Excerpts from a dataset:
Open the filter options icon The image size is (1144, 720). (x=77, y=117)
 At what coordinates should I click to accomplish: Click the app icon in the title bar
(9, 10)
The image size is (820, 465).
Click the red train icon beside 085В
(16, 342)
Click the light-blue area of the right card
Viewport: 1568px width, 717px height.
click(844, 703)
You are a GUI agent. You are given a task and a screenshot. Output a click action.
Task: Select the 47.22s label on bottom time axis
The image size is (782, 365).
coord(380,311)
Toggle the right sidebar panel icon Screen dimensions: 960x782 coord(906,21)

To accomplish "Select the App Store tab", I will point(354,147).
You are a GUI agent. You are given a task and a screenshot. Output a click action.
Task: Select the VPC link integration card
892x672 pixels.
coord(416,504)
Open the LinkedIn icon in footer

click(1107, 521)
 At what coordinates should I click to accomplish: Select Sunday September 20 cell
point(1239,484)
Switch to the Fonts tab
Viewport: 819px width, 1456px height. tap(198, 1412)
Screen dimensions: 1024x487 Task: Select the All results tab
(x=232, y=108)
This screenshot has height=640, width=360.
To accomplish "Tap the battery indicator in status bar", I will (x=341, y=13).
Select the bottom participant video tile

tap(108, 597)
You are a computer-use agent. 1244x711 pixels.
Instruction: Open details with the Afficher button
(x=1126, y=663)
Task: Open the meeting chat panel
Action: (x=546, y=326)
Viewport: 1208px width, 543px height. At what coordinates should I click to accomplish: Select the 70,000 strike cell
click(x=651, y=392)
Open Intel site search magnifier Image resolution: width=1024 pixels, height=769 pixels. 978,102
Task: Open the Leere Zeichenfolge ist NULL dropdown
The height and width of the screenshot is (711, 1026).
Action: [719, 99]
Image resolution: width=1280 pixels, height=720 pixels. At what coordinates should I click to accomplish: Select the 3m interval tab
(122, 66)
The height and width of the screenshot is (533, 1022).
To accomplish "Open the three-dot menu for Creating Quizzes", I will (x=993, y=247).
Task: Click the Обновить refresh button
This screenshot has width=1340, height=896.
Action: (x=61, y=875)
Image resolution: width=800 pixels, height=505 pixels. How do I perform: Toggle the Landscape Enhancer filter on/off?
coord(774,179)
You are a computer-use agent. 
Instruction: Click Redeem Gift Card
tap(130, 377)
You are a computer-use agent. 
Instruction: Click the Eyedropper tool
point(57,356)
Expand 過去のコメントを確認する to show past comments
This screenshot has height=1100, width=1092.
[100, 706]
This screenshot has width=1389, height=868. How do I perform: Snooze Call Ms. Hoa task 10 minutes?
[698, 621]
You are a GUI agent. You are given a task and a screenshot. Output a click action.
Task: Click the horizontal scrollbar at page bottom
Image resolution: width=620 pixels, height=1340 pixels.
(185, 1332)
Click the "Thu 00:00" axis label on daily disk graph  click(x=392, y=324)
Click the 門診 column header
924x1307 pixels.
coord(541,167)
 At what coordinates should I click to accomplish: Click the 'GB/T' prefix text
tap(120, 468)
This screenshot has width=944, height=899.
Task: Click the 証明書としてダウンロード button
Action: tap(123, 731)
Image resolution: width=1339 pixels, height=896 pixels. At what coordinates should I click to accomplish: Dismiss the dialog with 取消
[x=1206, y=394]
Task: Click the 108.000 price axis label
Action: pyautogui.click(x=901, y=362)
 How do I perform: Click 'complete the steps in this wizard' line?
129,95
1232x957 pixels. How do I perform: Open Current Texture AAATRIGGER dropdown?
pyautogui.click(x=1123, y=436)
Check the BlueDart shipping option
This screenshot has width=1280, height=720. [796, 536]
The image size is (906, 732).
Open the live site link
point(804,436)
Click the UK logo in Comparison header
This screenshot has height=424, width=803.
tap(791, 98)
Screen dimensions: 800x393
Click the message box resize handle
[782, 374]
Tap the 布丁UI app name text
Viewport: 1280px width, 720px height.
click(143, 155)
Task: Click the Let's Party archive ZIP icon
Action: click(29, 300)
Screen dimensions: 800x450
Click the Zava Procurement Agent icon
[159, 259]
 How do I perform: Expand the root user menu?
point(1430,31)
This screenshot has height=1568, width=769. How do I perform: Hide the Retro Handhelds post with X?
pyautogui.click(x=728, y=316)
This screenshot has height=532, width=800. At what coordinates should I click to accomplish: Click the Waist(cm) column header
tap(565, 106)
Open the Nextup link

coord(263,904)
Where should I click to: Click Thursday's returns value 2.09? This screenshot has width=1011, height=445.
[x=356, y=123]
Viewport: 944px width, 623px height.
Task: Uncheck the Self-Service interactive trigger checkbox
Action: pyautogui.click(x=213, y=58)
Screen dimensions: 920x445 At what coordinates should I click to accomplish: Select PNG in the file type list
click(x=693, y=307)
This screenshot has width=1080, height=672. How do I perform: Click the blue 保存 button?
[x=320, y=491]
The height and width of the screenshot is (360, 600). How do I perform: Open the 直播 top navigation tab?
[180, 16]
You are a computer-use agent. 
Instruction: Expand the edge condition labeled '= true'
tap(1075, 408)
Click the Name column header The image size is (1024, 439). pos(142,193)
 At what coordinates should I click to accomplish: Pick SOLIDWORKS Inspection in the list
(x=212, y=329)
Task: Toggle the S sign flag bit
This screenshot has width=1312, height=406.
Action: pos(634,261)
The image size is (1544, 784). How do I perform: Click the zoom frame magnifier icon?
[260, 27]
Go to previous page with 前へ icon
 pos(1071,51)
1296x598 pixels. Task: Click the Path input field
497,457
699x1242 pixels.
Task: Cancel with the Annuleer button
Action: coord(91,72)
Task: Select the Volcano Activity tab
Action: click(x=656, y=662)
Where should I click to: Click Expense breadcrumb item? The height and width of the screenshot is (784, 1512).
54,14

Work task: This calls for all of the entries above, repeated exactly.

The completed task:
Open the filter options icon The image size is (1144, 720). (x=77, y=117)
 At what coordinates should I click to accomplish: Click the app icon in the title bar
(9, 10)
The image size is (820, 465).
Click the red train icon beside 085В
(16, 342)
Click the light-blue area of the right card
Viewport: 1568px width, 717px height.
click(844, 703)
You are a GUI agent. You are given a task and a screenshot. Output a click action.
Task: Select the 47.22s label on bottom time axis
The image size is (782, 365).
coord(380,311)
Toggle the right sidebar panel icon Screen dimensions: 960x782 coord(906,21)

To accomplish "Select the App Store tab", I will point(354,147).
You are a GUI agent. You are given a task and a screenshot. Output a click action.
Task: Select the VPC link integration card
892x672 pixels.
coord(416,504)
Open the LinkedIn icon in footer

click(1107, 521)
 At what coordinates should I click to accomplish: Select Sunday September 20 cell
point(1239,484)
Switch to the Fonts tab
Viewport: 819px width, 1456px height. tap(198, 1412)
Screen dimensions: 1024x487 Task: Select the All results tab
(x=232, y=108)
This screenshot has height=640, width=360.
To accomplish "Tap the battery indicator in status bar", I will (x=341, y=13).
Select the bottom participant video tile

tap(108, 597)
You are a computer-use agent. 1244x711 pixels.
Instruction: Open details with the Afficher button
(x=1126, y=663)
Task: Open the meeting chat panel
Action: (x=546, y=326)
Viewport: 1208px width, 543px height. At what coordinates should I click to accomplish: Select the 70,000 strike cell
click(x=651, y=392)
Open Intel site search magnifier Image resolution: width=1024 pixels, height=769 pixels. 978,102
Task: Open the Leere Zeichenfolge ist NULL dropdown
The height and width of the screenshot is (711, 1026).
Action: [719, 99]
Image resolution: width=1280 pixels, height=720 pixels. At what coordinates should I click to accomplish: Select the 3m interval tab
(122, 66)
The height and width of the screenshot is (533, 1022).
To accomplish "Open the three-dot menu for Creating Quizzes", I will (x=993, y=247).
Task: Click the Обновить refresh button
This screenshot has width=1340, height=896.
Action: (x=61, y=875)
Image resolution: width=800 pixels, height=505 pixels. How do I perform: Toggle the Landscape Enhancer filter on/off?
coord(774,179)
You are a computer-use agent. 
Instruction: Click Redeem Gift Card
tap(130, 377)
You are a computer-use agent. 
Instruction: Click the Eyedropper tool
point(57,356)
Expand 過去のコメントを確認する to show past comments
This screenshot has height=1100, width=1092.
[100, 706]
This screenshot has width=1389, height=868. How do I perform: Snooze Call Ms. Hoa task 10 minutes?
[698, 621]
You are a GUI agent. You are given a task and a screenshot. Output a click action.
Task: Click the horizontal scrollbar at page bottom
Image resolution: width=620 pixels, height=1340 pixels.
(185, 1332)
Click the "Thu 00:00" axis label on daily disk graph  click(x=392, y=324)
Click the 門診 column header
924x1307 pixels.
coord(541,167)
 At what coordinates should I click to accomplish: Click the 'GB/T' prefix text
tap(120, 468)
This screenshot has width=944, height=899.
Task: Click the 証明書としてダウンロード button
Action: tap(123, 731)
Image resolution: width=1339 pixels, height=896 pixels. At what coordinates should I click to accomplish: Dismiss the dialog with 取消
[x=1206, y=394]
Task: Click the 108.000 price axis label
Action: pyautogui.click(x=901, y=362)
 How do I perform: Click 'complete the steps in this wizard' line?
129,95
1232x957 pixels. How do I perform: Open Current Texture AAATRIGGER dropdown?
pyautogui.click(x=1123, y=436)
Check the BlueDart shipping option
This screenshot has width=1280, height=720. [796, 536]
The image size is (906, 732).
Open the live site link
point(804,436)
Click the UK logo in Comparison header
This screenshot has height=424, width=803.
tap(791, 98)
Screen dimensions: 800x393
Click the message box resize handle
[782, 374]
Tap the 布丁UI app name text
Viewport: 1280px width, 720px height.
click(143, 155)
Task: Click the Let's Party archive ZIP icon
Action: click(29, 300)
Screen dimensions: 800x450
Click the Zava Procurement Agent icon
[159, 259]
 How do I perform: Expand the root user menu?
point(1430,31)
This screenshot has height=1568, width=769. How do I perform: Hide the Retro Handhelds post with X?
pyautogui.click(x=728, y=316)
This screenshot has height=532, width=800. At what coordinates should I click to accomplish: Click the Waist(cm) column header
tap(565, 106)
Open the Nextup link

coord(263,904)
Where should I click to: Click Thursday's returns value 2.09? This screenshot has width=1011, height=445.
[x=356, y=123]
Viewport: 944px width, 623px height.
Task: Uncheck the Self-Service interactive trigger checkbox
Action: pyautogui.click(x=213, y=58)
Screen dimensions: 920x445 At what coordinates should I click to accomplish: Select PNG in the file type list
click(x=693, y=307)
This screenshot has width=1080, height=672. How do I perform: Click the blue 保存 button?
[x=320, y=491]
The height and width of the screenshot is (360, 600). How do I perform: Open the 直播 top navigation tab?
[180, 16]
You are a computer-use agent. 
Instruction: Expand the edge condition labeled '= true'
tap(1075, 408)
Click the Name column header The image size is (1024, 439). pos(142,193)
 At what coordinates should I click to accomplish: Pick SOLIDWORKS Inspection in the list
(x=212, y=329)
Task: Toggle the S sign flag bit
This screenshot has width=1312, height=406.
Action: pos(634,261)
The image size is (1544, 784). How do I perform: Click the zoom frame magnifier icon?
[260, 27]
Go to previous page with 前へ icon
 pos(1071,51)
1296x598 pixels. Task: Click the Path input field
497,457
699x1242 pixels.
Task: Cancel with the Annuleer button
Action: coord(91,72)
Task: Select the Volcano Activity tab
Action: click(x=656, y=662)
Where should I click to: Click Expense breadcrumb item? The height and width of the screenshot is (784, 1512).
54,14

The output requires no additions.